Please write out the listing again, keeping every character the same.

START STUDY MATERIAL

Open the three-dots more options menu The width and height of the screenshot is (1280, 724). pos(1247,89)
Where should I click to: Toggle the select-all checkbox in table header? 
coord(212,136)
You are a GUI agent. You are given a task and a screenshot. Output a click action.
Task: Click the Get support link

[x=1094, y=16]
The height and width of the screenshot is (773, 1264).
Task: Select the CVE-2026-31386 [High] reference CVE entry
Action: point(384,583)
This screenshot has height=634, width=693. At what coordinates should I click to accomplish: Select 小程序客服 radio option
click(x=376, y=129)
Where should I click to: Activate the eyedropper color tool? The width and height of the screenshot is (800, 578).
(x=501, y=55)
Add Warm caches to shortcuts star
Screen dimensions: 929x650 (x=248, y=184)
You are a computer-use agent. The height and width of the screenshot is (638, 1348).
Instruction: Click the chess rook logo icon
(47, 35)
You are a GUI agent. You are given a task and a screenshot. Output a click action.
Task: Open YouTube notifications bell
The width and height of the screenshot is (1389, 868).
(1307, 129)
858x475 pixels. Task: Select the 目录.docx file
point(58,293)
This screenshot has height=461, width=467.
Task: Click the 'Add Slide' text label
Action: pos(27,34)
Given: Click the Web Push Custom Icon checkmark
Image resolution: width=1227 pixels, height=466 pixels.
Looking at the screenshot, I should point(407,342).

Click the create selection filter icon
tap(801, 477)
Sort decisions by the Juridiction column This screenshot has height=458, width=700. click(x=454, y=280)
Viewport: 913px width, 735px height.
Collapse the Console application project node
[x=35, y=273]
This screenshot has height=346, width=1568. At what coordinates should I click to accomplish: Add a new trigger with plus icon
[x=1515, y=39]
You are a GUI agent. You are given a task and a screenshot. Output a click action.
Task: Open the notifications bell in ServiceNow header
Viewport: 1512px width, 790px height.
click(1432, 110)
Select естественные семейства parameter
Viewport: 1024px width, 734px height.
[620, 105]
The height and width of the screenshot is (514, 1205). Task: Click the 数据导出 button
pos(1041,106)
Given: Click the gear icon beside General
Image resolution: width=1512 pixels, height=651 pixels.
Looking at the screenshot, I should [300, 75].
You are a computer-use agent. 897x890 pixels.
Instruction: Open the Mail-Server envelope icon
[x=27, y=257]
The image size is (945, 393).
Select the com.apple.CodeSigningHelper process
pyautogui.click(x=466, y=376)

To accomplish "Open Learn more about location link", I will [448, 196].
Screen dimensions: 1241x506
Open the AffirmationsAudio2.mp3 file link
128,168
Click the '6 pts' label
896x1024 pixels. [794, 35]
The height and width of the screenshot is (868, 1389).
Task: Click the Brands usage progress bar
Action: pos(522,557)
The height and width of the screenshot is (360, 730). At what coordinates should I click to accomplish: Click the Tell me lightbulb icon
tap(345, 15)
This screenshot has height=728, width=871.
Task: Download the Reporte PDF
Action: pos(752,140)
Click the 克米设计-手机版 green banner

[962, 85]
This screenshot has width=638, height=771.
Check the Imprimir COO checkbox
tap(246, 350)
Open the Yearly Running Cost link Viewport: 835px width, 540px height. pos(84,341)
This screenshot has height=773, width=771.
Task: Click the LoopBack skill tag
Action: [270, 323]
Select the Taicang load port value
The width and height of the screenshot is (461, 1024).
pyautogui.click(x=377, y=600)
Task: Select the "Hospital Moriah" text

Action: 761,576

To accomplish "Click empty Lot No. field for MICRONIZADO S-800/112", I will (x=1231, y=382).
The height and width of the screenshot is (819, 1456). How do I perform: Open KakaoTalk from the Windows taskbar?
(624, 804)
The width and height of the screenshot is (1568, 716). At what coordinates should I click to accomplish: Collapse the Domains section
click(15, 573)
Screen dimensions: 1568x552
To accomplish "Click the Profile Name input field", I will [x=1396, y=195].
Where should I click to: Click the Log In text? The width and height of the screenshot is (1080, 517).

END STUDY MATERIAL

» RESPONSE FOR THIS EXERCISE
Open the three-dots more options menu The width and height of the screenshot is (1280, 724). pos(1247,89)
Where should I click to: Toggle the select-all checkbox in table header? 
coord(212,136)
You are a GUI agent. You are given a task and a screenshot. Output a click action.
Task: Click the Get support link

[x=1094, y=16]
The height and width of the screenshot is (773, 1264).
Task: Select the CVE-2026-31386 [High] reference CVE entry
Action: point(384,583)
This screenshot has height=634, width=693. At what coordinates should I click to accomplish: Select 小程序客服 radio option
click(x=376, y=129)
Where should I click to: Activate the eyedropper color tool? The width and height of the screenshot is (800, 578).
(x=501, y=55)
Add Warm caches to shortcuts star
Screen dimensions: 929x650 (x=248, y=184)
You are a computer-use agent. The height and width of the screenshot is (638, 1348).
Instruction: Click the chess rook logo icon
(47, 35)
You are a GUI agent. You are given a task and a screenshot. Output a click action.
Task: Open YouTube notifications bell
The width and height of the screenshot is (1389, 868).
(1307, 129)
858x475 pixels. Task: Select the 目录.docx file
point(58,293)
This screenshot has height=461, width=467.
Task: Click the 'Add Slide' text label
Action: pos(27,34)
Given: Click the Web Push Custom Icon checkmark
Image resolution: width=1227 pixels, height=466 pixels.
Looking at the screenshot, I should point(407,342).

Click the create selection filter icon
tap(801, 477)
Sort decisions by the Juridiction column This screenshot has height=458, width=700. click(x=454, y=280)
Viewport: 913px width, 735px height.
Collapse the Console application project node
[x=35, y=273]
This screenshot has height=346, width=1568. At what coordinates should I click to accomplish: Add a new trigger with plus icon
[x=1515, y=39]
You are a GUI agent. You are given a task and a screenshot. Output a click action.
Task: Open the notifications bell in ServiceNow header
Viewport: 1512px width, 790px height.
click(1432, 110)
Select естественные семейства parameter
Viewport: 1024px width, 734px height.
[620, 105]
The height and width of the screenshot is (514, 1205). Task: Click the 数据导出 button
pos(1041,106)
Given: Click the gear icon beside General
Image resolution: width=1512 pixels, height=651 pixels.
Looking at the screenshot, I should [300, 75].
You are a computer-use agent. 897x890 pixels.
Instruction: Open the Mail-Server envelope icon
[x=27, y=257]
The image size is (945, 393).
Select the com.apple.CodeSigningHelper process
pyautogui.click(x=466, y=376)

To accomplish "Open Learn more about location link", I will [448, 196].
Screen dimensions: 1241x506
Open the AffirmationsAudio2.mp3 file link
128,168
Click the '6 pts' label
896x1024 pixels. [794, 35]
The height and width of the screenshot is (868, 1389).
Task: Click the Brands usage progress bar
Action: pos(522,557)
The height and width of the screenshot is (360, 730). At what coordinates should I click to accomplish: Click the Tell me lightbulb icon
tap(345, 15)
This screenshot has height=728, width=871.
Task: Download the Reporte PDF
Action: pos(752,140)
Click the 克米设计-手机版 green banner

[962, 85]
This screenshot has width=638, height=771.
Check the Imprimir COO checkbox
tap(246, 350)
Open the Yearly Running Cost link Viewport: 835px width, 540px height. pos(84,341)
This screenshot has height=773, width=771.
Task: Click the LoopBack skill tag
Action: [270, 323]
Select the Taicang load port value
The width and height of the screenshot is (461, 1024).
pyautogui.click(x=377, y=600)
Task: Select the "Hospital Moriah" text

Action: 761,576

To accomplish "Click empty Lot No. field for MICRONIZADO S-800/112", I will (x=1231, y=382).
The height and width of the screenshot is (819, 1456). How do I perform: Open KakaoTalk from the Windows taskbar?
(624, 804)
The width and height of the screenshot is (1568, 716). At what coordinates should I click to accomplish: Collapse the Domains section
click(15, 573)
Screen dimensions: 1568x552
To accomplish "Click the Profile Name input field", I will [x=1396, y=195].
Where should I click to: Click the Log In text? The width and height of the screenshot is (1080, 517).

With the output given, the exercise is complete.